Figure 1. DRB reversibly inhibits new transcription by RNA polymerase II.

a) Schematic diagram showing the primer sets used to amplify the exon-intron junctions of exons 1 and 2 of the Utrophin gene.

b) Quantitative RT-PCR was used to measure the expression levels of Utrophin pre-mRNA in the exon 1 and exon 2 regions of the gene. Cells were first treated with 100μM of DRB for 3hrs and then fresh medium was added after DRB removal. The cells were harvested at 5 minute intervals for RNA isolation and qRT-PCR. The expression values are plotted relative to the expression level of the no treatment control which is set to 1 in all experiments.

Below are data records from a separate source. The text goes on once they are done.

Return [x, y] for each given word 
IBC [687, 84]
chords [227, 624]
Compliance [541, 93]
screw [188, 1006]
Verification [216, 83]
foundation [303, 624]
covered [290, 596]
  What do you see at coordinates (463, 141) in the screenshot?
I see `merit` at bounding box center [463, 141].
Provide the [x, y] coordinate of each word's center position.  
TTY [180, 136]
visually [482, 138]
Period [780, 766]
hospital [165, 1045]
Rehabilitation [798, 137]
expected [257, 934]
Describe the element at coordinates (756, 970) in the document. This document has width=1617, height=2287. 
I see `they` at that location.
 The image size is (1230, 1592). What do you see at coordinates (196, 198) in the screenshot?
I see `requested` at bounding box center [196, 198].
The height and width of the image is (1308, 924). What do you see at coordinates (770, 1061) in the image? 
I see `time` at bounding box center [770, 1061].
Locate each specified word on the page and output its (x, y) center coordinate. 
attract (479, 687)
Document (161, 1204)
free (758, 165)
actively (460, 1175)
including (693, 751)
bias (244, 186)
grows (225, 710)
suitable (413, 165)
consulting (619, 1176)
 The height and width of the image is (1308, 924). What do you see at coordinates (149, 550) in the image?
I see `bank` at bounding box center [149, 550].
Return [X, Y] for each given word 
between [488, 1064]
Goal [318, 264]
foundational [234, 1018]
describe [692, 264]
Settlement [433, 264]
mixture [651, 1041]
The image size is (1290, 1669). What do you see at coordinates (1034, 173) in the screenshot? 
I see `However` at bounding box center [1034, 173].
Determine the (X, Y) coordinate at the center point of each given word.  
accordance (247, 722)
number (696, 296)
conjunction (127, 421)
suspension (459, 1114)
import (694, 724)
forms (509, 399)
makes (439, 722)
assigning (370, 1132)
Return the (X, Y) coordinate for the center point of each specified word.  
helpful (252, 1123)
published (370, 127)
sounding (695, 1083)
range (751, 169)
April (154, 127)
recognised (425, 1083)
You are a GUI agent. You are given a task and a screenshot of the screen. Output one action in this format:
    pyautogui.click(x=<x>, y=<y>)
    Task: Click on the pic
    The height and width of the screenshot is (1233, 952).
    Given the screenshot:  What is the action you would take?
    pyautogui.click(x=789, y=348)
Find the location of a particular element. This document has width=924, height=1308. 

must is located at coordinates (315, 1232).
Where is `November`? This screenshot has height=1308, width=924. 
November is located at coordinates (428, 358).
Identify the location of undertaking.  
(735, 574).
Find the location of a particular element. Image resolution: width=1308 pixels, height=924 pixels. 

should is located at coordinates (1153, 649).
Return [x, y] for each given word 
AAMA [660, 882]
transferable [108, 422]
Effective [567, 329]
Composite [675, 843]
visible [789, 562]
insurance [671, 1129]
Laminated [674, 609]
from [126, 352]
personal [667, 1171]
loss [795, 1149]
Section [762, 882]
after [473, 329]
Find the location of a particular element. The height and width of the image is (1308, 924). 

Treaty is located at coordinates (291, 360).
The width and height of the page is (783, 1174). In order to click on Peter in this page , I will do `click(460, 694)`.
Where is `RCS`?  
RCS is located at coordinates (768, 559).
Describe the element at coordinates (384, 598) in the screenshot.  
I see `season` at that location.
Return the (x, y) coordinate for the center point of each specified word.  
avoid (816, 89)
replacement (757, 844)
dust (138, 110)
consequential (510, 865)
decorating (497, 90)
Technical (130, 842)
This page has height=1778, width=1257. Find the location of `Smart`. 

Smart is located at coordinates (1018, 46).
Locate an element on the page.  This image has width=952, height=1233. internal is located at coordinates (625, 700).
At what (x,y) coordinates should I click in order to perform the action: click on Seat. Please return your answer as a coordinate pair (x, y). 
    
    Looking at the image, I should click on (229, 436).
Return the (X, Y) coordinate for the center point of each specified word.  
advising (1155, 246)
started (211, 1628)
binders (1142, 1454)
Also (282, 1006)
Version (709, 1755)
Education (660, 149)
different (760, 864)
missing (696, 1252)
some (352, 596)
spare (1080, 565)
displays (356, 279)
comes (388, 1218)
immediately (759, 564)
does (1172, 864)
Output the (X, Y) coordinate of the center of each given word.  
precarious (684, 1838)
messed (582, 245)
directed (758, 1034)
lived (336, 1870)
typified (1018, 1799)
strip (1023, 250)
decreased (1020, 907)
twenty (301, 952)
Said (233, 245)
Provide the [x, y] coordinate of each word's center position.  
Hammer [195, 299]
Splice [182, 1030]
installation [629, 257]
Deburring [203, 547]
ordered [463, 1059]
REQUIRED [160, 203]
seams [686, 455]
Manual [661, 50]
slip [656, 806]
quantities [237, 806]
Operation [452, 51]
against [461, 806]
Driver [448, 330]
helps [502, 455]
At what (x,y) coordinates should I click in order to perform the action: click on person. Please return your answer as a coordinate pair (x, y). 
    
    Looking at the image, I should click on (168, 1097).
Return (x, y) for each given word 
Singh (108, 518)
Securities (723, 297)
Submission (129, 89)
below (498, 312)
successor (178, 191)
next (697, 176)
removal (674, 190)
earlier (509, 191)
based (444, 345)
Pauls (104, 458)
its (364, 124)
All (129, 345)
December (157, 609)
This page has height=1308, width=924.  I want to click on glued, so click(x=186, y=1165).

c) Effect of actinomycin D (Act. D) and α-amanitin (α-Aman.) on transcription of the first exon-intron junction of the Utrophin gene after DRB treatment. Cells were treated with DRB for 3hrs and either actinomycin D or α-amanitin was added 30 minutes prior to the removal of DRB. Cells were released from DRB but maintained in the other drugs. Cells were harvested at 5 minute intervals and quantitative RT-PCR was performed as above to measure the levels of expression of the exon1-intron 1 region of the Utrophin gene. Shown at the bottom is the exon/intron structure of the Utrophin gene. Transcription is from left to right and the exons are represented as larger vertical bars.